Au cœur des sublimes paysages de Djibouti, un peloton isolé de la Légion étrangère. Une quinzaine d’hommes dont le quotidien se nourrit autant de rituels que d’exercices, de tâches ménagères (étendre le linge, préparer les repas) que de dérives nocturnes. Renvoyé à Marseille pour motif disciplinaire, l’ex-adjudant Galoup (Denis Lavant) se souvient du commandant Forestier (Michel Subor) et de ses hommes, en particulier le jeune Gilles Sentain (Grégoire Colin), vers lequel semblaient alors converger tous les affects…

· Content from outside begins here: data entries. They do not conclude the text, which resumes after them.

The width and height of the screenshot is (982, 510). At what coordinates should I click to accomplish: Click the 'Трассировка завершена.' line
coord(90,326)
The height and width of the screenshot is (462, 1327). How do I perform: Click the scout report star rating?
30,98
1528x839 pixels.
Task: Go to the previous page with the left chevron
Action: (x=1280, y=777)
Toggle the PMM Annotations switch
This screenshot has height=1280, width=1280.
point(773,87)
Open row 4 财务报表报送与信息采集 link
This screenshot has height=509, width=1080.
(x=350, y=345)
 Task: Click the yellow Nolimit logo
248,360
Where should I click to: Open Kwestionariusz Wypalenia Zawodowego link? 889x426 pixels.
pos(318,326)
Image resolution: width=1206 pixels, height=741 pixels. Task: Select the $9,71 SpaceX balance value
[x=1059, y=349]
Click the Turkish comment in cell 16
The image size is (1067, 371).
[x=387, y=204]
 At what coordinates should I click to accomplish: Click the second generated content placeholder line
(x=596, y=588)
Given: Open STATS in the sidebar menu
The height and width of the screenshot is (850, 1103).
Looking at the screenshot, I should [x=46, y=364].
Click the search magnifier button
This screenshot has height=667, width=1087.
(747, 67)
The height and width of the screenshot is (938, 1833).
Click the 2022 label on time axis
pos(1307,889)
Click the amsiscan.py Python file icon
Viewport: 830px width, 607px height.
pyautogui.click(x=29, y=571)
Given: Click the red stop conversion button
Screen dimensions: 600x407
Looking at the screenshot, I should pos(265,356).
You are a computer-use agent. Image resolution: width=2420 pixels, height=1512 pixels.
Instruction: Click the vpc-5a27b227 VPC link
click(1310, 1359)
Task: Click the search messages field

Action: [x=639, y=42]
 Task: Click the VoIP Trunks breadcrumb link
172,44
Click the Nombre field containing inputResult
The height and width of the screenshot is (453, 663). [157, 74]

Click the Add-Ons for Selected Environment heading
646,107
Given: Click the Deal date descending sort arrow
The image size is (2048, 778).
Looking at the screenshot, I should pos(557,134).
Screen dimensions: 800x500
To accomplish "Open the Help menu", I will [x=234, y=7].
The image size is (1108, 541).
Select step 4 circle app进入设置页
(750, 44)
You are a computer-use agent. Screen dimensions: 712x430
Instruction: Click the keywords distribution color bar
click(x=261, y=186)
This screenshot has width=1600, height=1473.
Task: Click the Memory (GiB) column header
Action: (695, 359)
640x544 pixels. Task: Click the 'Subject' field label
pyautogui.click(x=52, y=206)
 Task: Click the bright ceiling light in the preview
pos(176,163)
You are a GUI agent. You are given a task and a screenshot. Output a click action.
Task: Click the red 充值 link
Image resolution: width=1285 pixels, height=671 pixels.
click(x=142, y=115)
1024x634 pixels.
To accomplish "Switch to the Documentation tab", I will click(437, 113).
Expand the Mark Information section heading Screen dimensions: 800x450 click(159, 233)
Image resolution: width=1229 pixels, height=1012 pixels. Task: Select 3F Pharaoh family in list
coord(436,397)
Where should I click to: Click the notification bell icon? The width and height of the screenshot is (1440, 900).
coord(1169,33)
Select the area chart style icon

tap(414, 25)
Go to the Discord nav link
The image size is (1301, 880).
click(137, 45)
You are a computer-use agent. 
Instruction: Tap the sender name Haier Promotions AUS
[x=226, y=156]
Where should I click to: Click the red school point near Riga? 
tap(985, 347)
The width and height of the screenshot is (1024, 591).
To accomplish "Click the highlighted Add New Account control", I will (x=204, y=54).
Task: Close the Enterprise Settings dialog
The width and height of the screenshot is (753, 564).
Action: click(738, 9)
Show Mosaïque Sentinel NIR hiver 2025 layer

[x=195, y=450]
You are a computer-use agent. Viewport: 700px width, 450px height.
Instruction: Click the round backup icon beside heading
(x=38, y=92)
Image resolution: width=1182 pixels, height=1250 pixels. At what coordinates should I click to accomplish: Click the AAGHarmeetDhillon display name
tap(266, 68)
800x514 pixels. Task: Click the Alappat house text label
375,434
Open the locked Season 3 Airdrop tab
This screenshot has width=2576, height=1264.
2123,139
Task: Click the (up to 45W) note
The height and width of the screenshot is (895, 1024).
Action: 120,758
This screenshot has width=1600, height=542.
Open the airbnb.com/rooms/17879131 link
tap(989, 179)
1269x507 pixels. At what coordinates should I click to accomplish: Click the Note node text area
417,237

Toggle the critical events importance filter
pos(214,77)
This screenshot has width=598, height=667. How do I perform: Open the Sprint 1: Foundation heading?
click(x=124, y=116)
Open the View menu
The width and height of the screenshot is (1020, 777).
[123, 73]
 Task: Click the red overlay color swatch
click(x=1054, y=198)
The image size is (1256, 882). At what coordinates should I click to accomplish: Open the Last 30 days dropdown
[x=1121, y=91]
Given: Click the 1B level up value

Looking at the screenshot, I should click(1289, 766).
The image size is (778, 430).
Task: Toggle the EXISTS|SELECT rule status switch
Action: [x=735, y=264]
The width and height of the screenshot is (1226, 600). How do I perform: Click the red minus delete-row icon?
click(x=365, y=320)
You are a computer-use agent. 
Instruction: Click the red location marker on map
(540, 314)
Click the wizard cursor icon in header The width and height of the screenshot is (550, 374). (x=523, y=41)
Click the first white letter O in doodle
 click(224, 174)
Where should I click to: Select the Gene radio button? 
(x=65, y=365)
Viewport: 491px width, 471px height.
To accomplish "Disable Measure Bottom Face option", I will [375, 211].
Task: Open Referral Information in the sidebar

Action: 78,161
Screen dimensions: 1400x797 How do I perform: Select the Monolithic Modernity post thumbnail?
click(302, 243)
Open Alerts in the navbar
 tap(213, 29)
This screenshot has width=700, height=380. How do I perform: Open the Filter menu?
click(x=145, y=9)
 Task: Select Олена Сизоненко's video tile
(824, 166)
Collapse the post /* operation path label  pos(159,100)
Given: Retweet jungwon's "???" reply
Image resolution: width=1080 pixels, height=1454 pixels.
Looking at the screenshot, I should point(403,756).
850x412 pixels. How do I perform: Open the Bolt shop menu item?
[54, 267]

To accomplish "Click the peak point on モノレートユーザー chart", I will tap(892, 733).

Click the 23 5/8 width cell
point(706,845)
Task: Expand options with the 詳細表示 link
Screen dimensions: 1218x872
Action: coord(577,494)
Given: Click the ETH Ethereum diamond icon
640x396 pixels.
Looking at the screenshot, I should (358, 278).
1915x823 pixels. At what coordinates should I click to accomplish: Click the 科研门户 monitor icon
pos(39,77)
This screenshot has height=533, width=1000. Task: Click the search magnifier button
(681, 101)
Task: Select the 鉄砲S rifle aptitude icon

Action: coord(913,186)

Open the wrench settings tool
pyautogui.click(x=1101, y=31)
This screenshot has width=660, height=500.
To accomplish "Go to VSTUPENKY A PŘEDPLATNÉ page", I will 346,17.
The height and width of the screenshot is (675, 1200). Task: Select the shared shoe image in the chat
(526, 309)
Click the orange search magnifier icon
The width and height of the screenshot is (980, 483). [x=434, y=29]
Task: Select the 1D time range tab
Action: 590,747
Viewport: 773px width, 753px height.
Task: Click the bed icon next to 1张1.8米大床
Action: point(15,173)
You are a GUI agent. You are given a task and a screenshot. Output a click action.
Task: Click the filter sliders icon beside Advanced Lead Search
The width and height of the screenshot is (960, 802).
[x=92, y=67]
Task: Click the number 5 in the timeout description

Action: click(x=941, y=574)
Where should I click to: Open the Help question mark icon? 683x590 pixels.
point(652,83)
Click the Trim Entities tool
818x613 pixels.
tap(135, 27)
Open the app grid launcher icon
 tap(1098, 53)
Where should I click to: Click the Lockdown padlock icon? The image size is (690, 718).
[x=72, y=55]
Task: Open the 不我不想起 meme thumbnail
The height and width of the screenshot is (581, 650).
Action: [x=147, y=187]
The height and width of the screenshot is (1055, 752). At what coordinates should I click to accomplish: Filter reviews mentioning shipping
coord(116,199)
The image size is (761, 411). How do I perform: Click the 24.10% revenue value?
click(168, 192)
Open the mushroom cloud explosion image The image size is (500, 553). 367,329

L’armée selon Claire Denis renvoie davantage à une affaire de corps que d’idéologie. La guerre n’aura pas lieu et se conçoit seulement en tant que moteur improbable et abstrait de ces existences tournées vers une culture essentiellement physique -antique, serait-on tenté d’écrire. Coupés du monde, réduits à réparer des routes, les soldats de Beau travail ont inventé leur propre univers militaire, entre chorégraphies solaires, simulations de combats et osmose panthéiste. Ces danses, muées parfois en épreuves, fonctionnent comme autant de révélateurs charnels pour les trois protagonistes du film. Des pulsions diffuses mais qui conduiront Galoup à sa perte. Car à travers ce réseau de gestes et de regards, se trame une sombre joute amoureuse, marquée par la jalousie, l’emprise sur l’autre ou encore l’exclusion (l’adjudant souffre sans cesse de ne pouvoir se mêler au groupe des jeunes légionnaires), mais seulement trahie par quelques mots (de Forestier à Sentain) et l’acte vengeur de Galoup.
Comme toujours chez l’auteur de J’ai pas sommeil, le récit hante la forme. Ni effacé ni écrasé par la plastique (Beau travail n’est surtout pas une œuvre esthétisante), ce dernier se lit avant tout dans les visages et la nature, la lumière et les mouvements de caméra, inclus dans la circulation même des corps et des images ; à la manière des vraies propositions de cinéma… Par ailleurs, la force des films de Claire Denis repose en grande partie sur le désir presque palpable de la réalisatrice pour tout ce qu’elle filme. D’un côté, les terres de Djibouti et leur richesse chromatique, du bleu intense de la mer au blanc du désert de sel sur lequel agonise Sentain. De l’autre, les acteurs : la grâce et la souplesse de Denis Lavant, qui trouve ici un personnage à la hauteur de son passé caraxien (la séquence finale fait songer à la course folle du comédien dans Mauvais sang) ; la beauté mystérieuse de Grégoire Colin ; enfin, l’intensité grave de Michel Subor (décidément à l’affiche des films français les plus passionnants de ces derniers mois, puisqu’on a pu apprécier son talent dans Ainsi soit-il et La Fidélité). Grâce à Claire Denis, les lieux et les corps qui les habitent ont recouvré leur juste dimension, celle d’éléments signifiants, et, en l’occurrence, sublimés par le regard d’une grande artiste.